ほとんどの2倍体コムギの種子は軟質で、胚乳のマトリックスタンパク質からデンプン粒がポロポロとこぼれます。これは機能的な2種類のpuroindolineタンパク質を胚乳で発現していることによります。一方、マカロニコムギではA, B両ゲノム上のpuroindolineが機能しておらず、そのために胚乳のマトリックスにデンプン粒がしっかりと抱え込まれた硬質の種子をつけます。一般に薄力粉用のパンコムギ品種は軟質コムギで、強力粉用のパンコムギ品種は硬質コムギになっていますが、パンコムギ(AABBDD genome)成立後にタルホコムギに由来するDゲノム上のpuroindoline遺伝子のいずれかに変異が生じて硬質コムギ品種ができたと考えられています。Aegilops umbellulataは、コムギ野生種の中では珍しく、調べたどの系統でもpuroindoline遺伝子の少なくともどちらか一方が発現しておらず、配列にも非同義置換が蓄積していました。そのため硬質の種子をつけており、この性質は新規に作出したマカロニコムギとの異質合成6倍体へと伝達しました。タルホコムギが軟質コムギの穀粒硬度に変異をもたらす遺伝資源とされているのに対し、Aegilops umbellulataは硬質コムギの穀粒硬度に多様性を与えてくれるのではないかと期待されます。
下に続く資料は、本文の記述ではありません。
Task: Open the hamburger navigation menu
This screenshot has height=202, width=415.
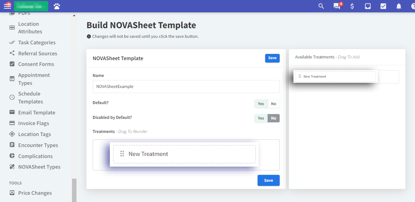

発表論文:M. Okada, T.M. Ikeda, K. Yoshida and S. Takumi (2018) Effect of the U genome on grain hardness in nascent synthetic hexaploids derived from interspecific hybrids between durum wheat andAegilops umbellulata. Journal of Cereal Science 83: 153-161.